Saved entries
--
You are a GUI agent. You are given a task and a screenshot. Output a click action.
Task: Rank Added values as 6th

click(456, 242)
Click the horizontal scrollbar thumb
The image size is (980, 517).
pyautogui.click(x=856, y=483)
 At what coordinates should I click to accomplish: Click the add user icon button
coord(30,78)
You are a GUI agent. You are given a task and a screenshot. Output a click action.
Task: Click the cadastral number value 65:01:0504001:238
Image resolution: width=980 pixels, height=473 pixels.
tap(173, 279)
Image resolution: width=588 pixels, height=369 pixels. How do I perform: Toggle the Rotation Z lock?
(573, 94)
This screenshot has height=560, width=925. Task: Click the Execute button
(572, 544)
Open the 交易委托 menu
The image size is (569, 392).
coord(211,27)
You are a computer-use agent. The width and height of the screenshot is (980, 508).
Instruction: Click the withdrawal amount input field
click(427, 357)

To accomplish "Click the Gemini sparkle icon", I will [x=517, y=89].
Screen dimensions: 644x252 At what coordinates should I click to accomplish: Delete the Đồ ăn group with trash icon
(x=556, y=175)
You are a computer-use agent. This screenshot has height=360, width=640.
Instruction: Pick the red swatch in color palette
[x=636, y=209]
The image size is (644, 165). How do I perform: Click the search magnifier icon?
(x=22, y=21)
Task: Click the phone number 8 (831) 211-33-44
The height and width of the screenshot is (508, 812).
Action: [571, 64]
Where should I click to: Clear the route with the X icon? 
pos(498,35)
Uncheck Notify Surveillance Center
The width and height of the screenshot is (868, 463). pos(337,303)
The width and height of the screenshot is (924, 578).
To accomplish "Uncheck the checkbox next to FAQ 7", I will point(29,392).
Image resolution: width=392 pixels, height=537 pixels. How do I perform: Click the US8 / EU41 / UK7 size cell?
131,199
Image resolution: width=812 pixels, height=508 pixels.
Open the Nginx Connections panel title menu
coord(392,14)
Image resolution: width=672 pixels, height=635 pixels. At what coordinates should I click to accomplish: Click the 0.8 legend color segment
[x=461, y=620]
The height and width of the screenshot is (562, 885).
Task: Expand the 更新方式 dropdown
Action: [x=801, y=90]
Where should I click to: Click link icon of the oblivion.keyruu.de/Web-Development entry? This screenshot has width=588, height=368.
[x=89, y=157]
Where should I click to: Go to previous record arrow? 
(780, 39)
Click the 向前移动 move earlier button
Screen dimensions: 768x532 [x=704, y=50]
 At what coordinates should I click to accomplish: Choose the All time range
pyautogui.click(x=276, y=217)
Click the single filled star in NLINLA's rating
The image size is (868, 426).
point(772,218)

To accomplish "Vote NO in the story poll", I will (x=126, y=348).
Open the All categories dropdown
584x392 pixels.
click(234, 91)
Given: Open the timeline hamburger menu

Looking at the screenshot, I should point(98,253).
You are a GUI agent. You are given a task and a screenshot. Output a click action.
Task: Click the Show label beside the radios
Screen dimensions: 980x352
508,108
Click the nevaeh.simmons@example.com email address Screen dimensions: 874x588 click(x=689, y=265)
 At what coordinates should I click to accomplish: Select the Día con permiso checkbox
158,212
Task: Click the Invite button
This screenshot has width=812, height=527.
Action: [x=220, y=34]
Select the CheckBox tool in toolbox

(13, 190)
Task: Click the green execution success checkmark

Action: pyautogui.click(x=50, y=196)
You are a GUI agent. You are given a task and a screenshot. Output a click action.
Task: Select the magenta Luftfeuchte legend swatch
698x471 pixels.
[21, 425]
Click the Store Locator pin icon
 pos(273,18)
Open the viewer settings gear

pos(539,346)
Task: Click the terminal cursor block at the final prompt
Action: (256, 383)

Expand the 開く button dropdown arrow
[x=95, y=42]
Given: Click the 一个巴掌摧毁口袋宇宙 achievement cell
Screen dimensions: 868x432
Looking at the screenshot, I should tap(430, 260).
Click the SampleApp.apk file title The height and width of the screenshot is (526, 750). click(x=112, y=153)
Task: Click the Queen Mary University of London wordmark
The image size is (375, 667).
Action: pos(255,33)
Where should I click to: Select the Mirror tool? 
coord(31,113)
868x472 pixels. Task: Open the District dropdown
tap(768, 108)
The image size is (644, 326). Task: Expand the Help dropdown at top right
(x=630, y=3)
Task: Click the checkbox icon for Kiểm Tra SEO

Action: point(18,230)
--
Go through the records and gather the lines that hold "number".

Task: Click the cadastral number value 65:01:0504001:238
Task: Click the phone number 8 (831) 211-33-44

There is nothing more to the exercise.